Some of the naturally derived dusts, such as boric acid and diatomaceous earth, do have a long-lasting effect (if they are not displaced after application). But NEVER use pool grade diatomaceous earth; it is an inhalation hazard and should only be used for swimming pools. To be sure you're using the right product, only use pesticides registered with the EPA. And you should always use caution when applying dusts. Follow the label instructions carefully and always wear gloves and a dust mask. Indoors, dusts should be applied in cracks & crevices and voids, NOT along baseboards or other open places. Many dusts can be applied outdoors as well, but again, follow the label instructions. To avoid drift, never apply dust in windy conditions.

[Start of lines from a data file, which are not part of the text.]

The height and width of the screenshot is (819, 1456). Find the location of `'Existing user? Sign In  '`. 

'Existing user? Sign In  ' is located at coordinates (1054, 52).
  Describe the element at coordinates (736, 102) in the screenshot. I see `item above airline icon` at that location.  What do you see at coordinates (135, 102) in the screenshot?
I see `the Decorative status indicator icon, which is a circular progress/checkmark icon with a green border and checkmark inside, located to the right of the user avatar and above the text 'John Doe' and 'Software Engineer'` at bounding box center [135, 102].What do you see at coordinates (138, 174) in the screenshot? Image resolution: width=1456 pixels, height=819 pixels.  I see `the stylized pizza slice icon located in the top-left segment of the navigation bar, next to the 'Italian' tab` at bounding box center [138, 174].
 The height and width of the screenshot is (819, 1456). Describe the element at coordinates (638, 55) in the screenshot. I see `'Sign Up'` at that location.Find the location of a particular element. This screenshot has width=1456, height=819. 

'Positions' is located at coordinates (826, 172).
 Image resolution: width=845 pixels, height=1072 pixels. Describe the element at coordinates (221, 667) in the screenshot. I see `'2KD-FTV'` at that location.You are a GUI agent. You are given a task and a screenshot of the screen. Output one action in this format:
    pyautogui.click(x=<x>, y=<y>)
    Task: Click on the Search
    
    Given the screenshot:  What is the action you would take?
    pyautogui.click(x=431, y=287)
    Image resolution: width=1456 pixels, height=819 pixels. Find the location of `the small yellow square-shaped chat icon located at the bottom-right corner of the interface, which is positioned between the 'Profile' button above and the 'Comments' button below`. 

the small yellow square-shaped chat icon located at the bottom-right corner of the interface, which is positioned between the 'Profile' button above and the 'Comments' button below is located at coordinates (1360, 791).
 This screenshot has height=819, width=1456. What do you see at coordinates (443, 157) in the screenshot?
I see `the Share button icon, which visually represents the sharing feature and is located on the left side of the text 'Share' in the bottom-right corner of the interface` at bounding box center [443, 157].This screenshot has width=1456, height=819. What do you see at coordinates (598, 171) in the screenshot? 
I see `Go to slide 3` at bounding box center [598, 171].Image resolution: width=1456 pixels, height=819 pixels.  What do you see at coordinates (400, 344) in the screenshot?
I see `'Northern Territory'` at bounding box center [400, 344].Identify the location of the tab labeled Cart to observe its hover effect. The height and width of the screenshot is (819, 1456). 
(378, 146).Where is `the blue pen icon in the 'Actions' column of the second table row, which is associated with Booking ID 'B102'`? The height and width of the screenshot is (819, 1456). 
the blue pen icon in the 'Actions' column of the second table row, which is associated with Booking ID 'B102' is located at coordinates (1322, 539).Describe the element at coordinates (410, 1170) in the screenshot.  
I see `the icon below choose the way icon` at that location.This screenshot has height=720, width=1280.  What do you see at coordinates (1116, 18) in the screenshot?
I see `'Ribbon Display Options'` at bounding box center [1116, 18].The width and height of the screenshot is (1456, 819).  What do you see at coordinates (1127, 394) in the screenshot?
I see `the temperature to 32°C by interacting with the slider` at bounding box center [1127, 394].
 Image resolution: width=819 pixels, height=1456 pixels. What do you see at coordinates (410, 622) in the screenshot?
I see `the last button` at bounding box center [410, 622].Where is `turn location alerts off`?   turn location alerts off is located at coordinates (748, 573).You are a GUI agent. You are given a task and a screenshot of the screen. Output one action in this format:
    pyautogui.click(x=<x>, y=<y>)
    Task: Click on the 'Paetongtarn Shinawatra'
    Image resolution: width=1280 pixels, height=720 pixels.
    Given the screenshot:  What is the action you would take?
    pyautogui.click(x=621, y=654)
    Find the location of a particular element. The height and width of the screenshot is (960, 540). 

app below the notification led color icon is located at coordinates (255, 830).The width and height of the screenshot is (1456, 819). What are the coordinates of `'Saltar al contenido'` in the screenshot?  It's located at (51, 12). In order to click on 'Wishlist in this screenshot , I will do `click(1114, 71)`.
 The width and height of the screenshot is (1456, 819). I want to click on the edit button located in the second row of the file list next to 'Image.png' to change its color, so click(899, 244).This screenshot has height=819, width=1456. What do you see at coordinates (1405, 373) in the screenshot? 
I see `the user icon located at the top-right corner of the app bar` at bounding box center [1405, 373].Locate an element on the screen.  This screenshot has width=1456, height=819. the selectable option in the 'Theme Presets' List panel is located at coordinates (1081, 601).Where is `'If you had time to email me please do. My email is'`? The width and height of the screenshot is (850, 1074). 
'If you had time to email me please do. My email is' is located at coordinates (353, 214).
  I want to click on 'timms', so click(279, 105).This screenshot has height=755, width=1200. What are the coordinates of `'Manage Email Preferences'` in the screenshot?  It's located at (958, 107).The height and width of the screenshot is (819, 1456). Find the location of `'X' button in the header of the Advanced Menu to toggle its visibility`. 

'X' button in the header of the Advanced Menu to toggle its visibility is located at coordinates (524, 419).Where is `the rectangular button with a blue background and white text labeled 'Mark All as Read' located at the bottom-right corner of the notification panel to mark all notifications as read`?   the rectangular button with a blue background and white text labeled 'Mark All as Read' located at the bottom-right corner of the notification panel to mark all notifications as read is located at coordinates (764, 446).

Many of the synthetic pesticides also have longer residual activity. There are certain instances when it's necessary to use a pesticide that will persist in the environment for some time. For example, with pests like cockroaches, which spend most of their time hiding in cracks and crevices, a longer-lasting pesticide will most likely be necessary. After all, how can you spray roaches directly with a green pesticide if you never see them?
Really, it's a delicate balancing act. So, here's my advice when it comes to using pesticides, whether it be green or synthetic (really, it's just using IPM):
- First, take steps to eliminate potential food and water sources, limit harborage areas, and pest-proof buildings to keep pests out.
- Use insect baits preferentially over other pest management products (when dealing with roaches and ants).
- "Green" spray insecticides can be used as contact sprays to apply directly to insects.
- "Green" insecticidal dusts can be used in cracks & crevices and voids. Always apply dust in a thin, even manner - don't dump it in piles - insects will actually avoid piles of dust.
- If you deem it's necessary to use a conventional, synthetic pesticide, ALWAYS read and follow the label instructions carefully. Try to limit your applications to cracks & crevices and avoid broadcast applications indoors (remember, crack and crevice applications are also exempt from notification). This will limit the potential risk of exposure to students and staff.